### TRY IT
When you reach the line containing "Click the Clock value 938,2 MHz" in the entries below, start writing out each line exactly, and stop after the line containing "The height and width of the screenshot is (769, 733).".

##### DATA TO PROCESS

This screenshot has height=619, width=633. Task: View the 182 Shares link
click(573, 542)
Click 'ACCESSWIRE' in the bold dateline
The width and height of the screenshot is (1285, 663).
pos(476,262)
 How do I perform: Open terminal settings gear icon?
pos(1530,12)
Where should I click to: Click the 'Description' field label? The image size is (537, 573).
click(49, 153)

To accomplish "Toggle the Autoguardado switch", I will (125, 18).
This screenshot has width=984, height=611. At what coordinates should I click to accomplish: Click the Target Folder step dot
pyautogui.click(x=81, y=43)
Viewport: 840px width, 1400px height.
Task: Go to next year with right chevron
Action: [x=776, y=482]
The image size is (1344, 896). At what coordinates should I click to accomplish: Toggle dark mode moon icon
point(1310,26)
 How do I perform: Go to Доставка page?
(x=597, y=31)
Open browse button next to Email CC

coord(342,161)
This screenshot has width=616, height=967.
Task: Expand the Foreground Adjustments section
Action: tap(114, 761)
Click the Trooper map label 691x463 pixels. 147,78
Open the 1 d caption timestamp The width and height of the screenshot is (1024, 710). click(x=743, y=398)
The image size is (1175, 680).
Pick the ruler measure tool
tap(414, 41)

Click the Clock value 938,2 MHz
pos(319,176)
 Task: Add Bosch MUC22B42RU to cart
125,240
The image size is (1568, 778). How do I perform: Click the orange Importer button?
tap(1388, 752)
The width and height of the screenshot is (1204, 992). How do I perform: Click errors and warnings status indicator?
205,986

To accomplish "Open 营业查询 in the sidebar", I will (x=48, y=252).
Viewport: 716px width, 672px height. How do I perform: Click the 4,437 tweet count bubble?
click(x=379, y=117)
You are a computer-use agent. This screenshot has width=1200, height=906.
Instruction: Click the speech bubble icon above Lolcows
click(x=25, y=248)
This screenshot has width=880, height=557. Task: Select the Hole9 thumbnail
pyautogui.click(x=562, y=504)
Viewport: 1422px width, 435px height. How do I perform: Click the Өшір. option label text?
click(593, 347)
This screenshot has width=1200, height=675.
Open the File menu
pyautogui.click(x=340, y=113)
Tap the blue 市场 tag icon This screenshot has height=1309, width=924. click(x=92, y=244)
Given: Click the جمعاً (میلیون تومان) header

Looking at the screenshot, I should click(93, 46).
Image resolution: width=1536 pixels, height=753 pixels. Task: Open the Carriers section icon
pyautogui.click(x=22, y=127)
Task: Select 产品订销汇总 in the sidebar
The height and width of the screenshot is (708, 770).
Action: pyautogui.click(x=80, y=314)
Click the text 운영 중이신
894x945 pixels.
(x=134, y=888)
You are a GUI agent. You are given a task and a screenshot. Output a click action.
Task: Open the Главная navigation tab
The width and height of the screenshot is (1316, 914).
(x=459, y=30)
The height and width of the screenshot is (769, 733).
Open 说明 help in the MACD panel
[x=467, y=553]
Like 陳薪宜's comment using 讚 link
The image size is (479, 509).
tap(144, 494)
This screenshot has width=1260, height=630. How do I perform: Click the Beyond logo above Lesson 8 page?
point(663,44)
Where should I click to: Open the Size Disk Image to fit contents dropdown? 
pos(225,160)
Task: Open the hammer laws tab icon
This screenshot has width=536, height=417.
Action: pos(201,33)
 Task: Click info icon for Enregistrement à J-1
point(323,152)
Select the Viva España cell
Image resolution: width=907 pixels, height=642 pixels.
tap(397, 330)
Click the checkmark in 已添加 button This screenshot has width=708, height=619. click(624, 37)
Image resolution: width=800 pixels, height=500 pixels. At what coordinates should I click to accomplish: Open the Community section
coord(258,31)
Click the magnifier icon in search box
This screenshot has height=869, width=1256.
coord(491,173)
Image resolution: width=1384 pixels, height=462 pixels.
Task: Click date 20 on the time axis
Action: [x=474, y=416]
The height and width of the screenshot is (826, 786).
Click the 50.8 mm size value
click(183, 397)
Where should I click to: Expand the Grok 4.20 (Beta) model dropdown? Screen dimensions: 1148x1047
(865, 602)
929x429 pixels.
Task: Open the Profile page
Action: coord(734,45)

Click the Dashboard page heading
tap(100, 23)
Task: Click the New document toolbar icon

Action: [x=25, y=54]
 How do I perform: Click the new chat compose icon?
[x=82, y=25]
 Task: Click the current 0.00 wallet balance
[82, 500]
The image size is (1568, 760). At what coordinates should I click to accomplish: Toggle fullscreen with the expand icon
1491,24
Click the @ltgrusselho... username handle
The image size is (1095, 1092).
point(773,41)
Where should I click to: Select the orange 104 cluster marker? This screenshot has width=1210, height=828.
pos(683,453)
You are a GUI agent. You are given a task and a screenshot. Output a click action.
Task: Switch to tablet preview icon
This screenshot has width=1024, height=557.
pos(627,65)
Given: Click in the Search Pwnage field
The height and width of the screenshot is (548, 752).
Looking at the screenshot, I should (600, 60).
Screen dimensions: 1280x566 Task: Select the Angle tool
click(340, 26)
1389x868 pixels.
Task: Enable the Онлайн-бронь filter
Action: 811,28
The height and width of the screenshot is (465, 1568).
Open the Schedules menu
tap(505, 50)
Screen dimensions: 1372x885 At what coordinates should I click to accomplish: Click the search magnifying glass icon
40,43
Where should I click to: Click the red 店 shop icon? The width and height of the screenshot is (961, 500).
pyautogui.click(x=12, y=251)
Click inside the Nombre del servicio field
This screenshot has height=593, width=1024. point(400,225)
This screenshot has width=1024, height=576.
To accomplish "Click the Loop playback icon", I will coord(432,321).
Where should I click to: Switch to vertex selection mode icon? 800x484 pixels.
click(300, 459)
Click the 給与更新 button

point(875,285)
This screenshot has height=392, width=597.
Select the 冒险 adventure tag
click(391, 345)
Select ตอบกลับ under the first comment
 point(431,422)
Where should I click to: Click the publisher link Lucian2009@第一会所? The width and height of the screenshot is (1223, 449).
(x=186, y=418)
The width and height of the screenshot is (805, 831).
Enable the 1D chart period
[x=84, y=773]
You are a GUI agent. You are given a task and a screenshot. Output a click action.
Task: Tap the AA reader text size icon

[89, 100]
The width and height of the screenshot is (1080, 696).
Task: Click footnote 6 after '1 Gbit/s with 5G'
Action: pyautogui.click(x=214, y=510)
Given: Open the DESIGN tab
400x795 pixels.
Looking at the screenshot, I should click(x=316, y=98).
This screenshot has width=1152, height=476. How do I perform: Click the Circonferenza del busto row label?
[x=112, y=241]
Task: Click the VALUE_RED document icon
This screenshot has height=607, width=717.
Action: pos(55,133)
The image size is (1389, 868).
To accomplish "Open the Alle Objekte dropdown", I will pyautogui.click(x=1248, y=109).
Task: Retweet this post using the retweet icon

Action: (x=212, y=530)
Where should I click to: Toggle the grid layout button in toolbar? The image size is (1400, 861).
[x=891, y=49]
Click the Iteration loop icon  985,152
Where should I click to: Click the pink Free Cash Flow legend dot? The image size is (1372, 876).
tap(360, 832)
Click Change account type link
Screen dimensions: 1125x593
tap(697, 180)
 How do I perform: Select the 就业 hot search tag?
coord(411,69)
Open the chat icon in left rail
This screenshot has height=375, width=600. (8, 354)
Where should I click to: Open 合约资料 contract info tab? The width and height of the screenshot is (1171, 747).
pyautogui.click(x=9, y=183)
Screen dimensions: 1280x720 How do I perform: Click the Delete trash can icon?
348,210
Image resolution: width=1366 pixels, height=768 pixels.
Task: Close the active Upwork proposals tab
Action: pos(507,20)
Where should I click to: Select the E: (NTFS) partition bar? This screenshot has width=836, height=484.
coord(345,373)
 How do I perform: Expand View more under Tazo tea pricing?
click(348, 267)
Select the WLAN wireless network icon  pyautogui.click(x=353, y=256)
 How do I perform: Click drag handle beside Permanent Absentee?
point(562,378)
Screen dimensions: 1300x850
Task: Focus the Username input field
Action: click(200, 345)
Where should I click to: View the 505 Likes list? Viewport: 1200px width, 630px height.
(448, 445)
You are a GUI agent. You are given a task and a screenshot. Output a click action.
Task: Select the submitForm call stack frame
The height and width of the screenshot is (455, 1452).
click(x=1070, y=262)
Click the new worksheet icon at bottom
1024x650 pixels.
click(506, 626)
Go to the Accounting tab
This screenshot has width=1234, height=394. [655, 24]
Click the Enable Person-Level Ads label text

##########

### OUTPUT OF THE TASK
Click the Clock value 938,2 MHz
pos(319,176)
 Task: Add Bosch MUC22B42RU to cart
125,240
The image size is (1568, 778). How do I perform: Click the orange Importer button?
tap(1388, 752)
The width and height of the screenshot is (1204, 992). How do I perform: Click errors and warnings status indicator?
205,986

To accomplish "Open 营业查询 in the sidebar", I will (x=48, y=252).
Viewport: 716px width, 672px height. How do I perform: Click the 4,437 tweet count bubble?
click(x=379, y=117)
You are a computer-use agent. This screenshot has width=1200, height=906.
Instruction: Click the speech bubble icon above Lolcows
click(x=25, y=248)
This screenshot has width=880, height=557. Task: Select the Hole9 thumbnail
pyautogui.click(x=562, y=504)
Viewport: 1422px width, 435px height. How do I perform: Click the Өшір. option label text?
click(593, 347)
This screenshot has width=1200, height=675.
Open the File menu
pyautogui.click(x=340, y=113)
Tap the blue 市场 tag icon This screenshot has height=1309, width=924. click(x=92, y=244)
Given: Click the جمعاً (میلیون تومان) header

Looking at the screenshot, I should click(93, 46).
Image resolution: width=1536 pixels, height=753 pixels. Task: Open the Carriers section icon
pyautogui.click(x=22, y=127)
Task: Select 产品订销汇总 in the sidebar
The height and width of the screenshot is (708, 770).
Action: pyautogui.click(x=80, y=314)
Click the text 운영 중이신
894x945 pixels.
(x=134, y=888)
You are a GUI agent. You are given a task and a screenshot. Output a click action.
Task: Open the Главная navigation tab
The width and height of the screenshot is (1316, 914).
(x=459, y=30)
The height and width of the screenshot is (769, 733).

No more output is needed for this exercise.